◆ **Data for processing**
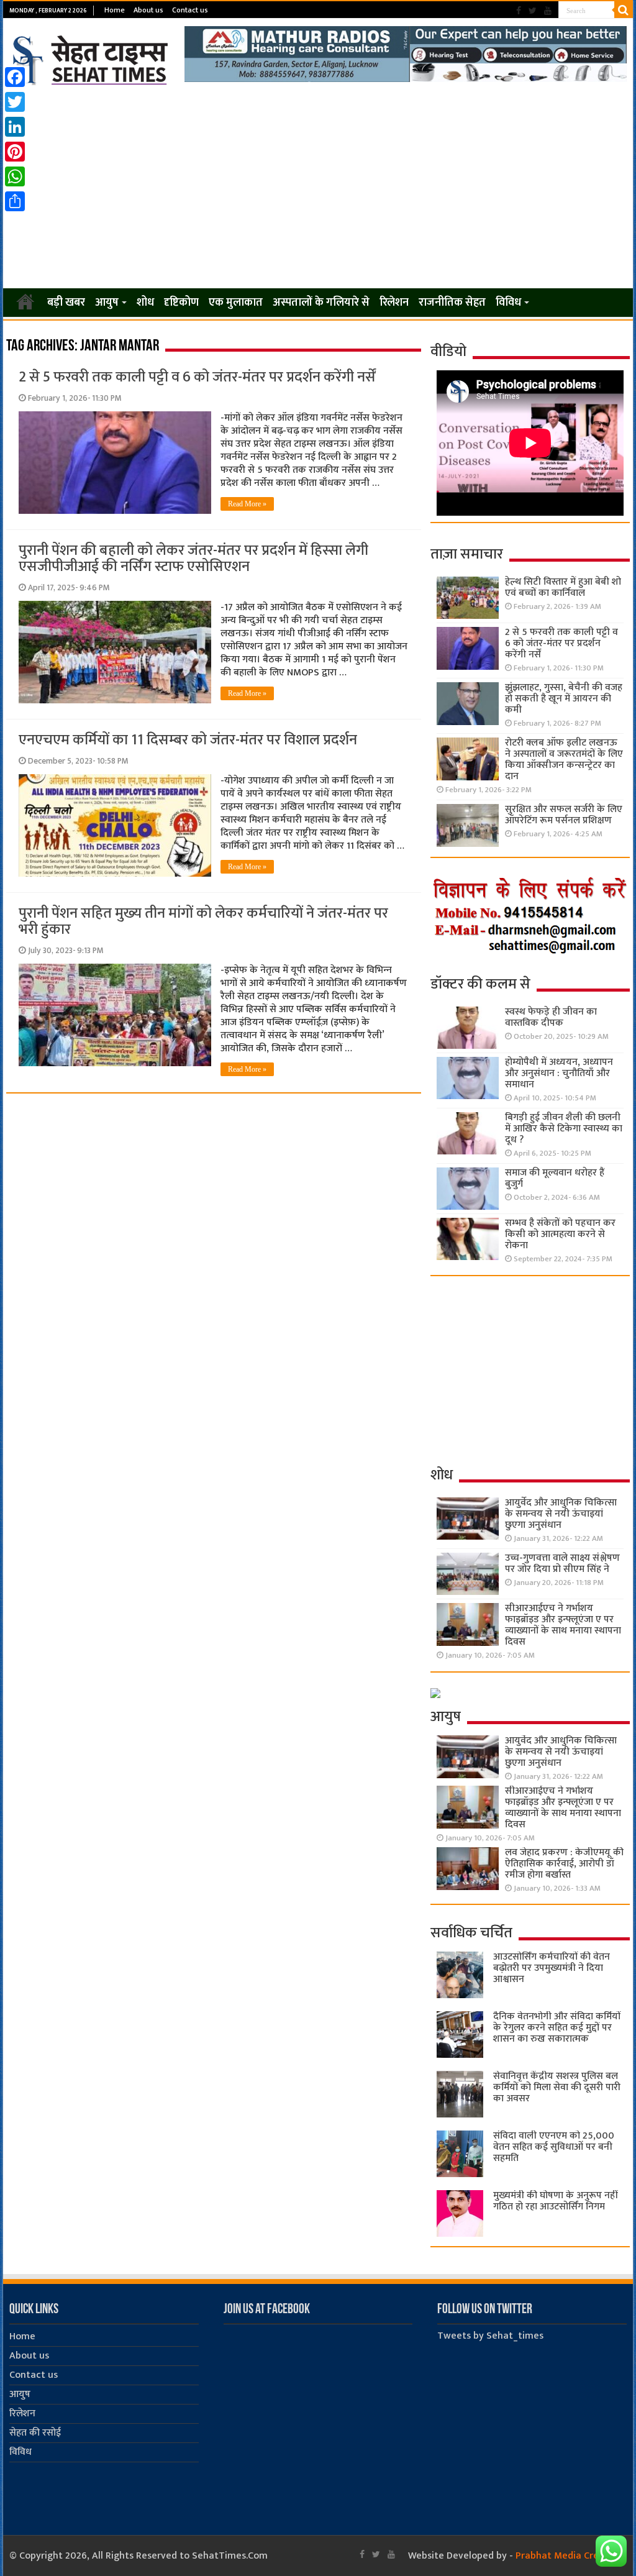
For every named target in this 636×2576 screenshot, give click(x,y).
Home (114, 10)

==

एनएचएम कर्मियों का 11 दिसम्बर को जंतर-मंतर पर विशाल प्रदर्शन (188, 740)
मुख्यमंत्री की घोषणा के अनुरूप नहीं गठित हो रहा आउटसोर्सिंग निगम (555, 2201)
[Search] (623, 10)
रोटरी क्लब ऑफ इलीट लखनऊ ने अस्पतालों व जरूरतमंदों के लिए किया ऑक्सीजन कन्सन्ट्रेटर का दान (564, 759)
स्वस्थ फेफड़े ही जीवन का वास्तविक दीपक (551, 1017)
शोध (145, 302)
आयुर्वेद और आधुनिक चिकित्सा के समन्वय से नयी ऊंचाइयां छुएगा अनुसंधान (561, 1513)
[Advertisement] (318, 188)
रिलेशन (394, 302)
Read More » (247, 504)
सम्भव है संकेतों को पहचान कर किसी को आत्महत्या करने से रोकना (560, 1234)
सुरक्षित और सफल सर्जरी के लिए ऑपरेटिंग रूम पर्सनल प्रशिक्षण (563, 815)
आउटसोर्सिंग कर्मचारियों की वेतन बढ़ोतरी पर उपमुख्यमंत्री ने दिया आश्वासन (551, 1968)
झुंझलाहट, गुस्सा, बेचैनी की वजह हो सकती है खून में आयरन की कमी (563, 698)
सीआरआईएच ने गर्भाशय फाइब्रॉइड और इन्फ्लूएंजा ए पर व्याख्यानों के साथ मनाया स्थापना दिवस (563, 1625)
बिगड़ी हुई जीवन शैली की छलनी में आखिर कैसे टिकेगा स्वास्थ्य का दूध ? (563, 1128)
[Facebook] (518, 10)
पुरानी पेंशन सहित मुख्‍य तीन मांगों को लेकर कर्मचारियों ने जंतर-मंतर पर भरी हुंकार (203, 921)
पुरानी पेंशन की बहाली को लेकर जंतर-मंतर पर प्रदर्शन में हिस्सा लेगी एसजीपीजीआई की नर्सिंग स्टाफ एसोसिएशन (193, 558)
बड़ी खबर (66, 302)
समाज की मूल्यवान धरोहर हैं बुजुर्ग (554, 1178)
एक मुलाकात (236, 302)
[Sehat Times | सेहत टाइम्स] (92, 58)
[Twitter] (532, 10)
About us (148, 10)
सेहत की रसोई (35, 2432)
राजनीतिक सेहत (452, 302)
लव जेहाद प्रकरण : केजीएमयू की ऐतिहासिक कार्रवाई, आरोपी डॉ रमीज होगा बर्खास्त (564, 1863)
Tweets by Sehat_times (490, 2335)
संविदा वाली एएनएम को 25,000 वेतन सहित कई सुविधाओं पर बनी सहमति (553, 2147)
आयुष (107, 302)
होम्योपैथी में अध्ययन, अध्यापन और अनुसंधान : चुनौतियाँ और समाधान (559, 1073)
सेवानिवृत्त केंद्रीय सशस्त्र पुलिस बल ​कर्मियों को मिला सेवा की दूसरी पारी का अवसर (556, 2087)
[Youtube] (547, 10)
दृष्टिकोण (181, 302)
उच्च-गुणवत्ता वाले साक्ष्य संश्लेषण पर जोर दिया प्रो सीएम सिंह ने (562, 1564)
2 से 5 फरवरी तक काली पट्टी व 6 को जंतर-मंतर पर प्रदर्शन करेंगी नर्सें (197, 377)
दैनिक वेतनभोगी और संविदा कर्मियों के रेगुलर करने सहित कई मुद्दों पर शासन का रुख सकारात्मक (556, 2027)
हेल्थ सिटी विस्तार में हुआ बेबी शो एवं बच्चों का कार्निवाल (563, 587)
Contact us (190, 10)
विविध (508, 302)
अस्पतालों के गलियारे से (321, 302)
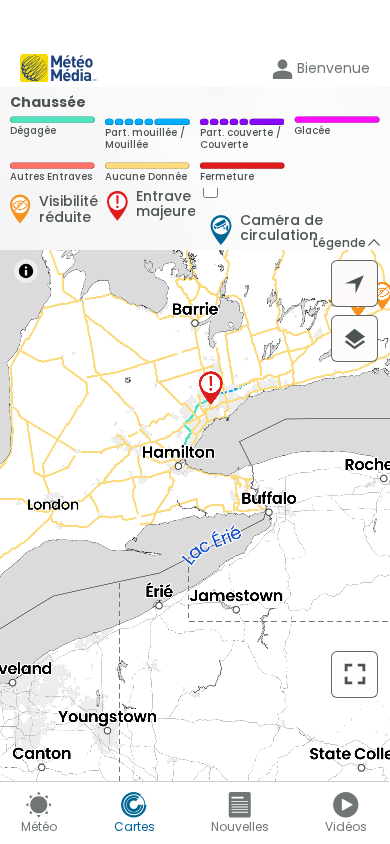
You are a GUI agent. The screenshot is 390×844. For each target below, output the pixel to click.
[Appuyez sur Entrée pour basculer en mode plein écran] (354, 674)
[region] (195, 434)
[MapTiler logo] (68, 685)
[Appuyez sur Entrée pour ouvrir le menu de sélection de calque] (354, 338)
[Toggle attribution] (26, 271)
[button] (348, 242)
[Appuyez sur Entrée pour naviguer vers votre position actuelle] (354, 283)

◆ **Problem statement**
Give back, unchanged, the run of lines in the listing above that begins at the line containing "आयुर्वेद और आधुनिक" and ends at the line containing "Tweets by Sehat_times (490, 2335)", both included.

◆ **Task answer**
आयुर्वेद और आधुनिक चिकित्सा के समन्वय से नयी ऊंचाइयां छुएगा अनुसंधान (561, 1513)
[Advertisement] (318, 188)
रिलेशन (394, 302)
Read More » (247, 504)
सम्भव है संकेतों को पहचान कर किसी को आत्महत्या करने से रोकना (560, 1234)
सुरक्षित और सफल सर्जरी के लिए ऑपरेटिंग रूम पर्सनल प्रशिक्षण (563, 815)
आउटसोर्सिंग कर्मचारियों की वेतन बढ़ोतरी पर उपमुख्यमंत्री ने दिया आश्वासन (551, 1968)
झुंझलाहट, गुस्सा, बेचैनी की वजह हो सकती है खून में आयरन की कमी (563, 698)
सीआरआईएच ने गर्भाशय फाइब्रॉइड और इन्फ्लूएंजा ए पर व्याख्यानों के साथ मनाया स्थापना दिवस (563, 1625)
बिगड़ी हुई जीवन शैली की छलनी में आखिर कैसे टिकेगा स्वास्थ्य का दूध ? (563, 1128)
[Facebook] (518, 10)
पुरानी पेंशन सहित मुख्‍य तीन मांगों को लेकर कर्मचारियों ने जंतर-मंतर पर भरी हुंकार (203, 921)
पुरानी पेंशन की बहाली को लेकर जंतर-मंतर पर प्रदर्शन में हिस्सा लेगी एसजीपीजीआई की नर्सिंग स्टाफ एसोसिएशन (193, 558)
बड़ी खबर (66, 302)
समाज की मूल्यवान धरोहर हैं बुजुर्ग (554, 1178)
एक मुलाकात (236, 302)
[Sehat Times | सेहत टाइम्स] (92, 58)
[Twitter] (532, 10)
About us (148, 10)
सेहत की रसोई (35, 2432)
राजनीतिक सेहत (452, 302)
लव जेहाद प्रकरण : केजीएमयू की ऐतिहासिक कार्रवाई, आरोपी डॉ रमीज होगा बर्खास्त (564, 1863)
Tweets by Sehat_times (490, 2335)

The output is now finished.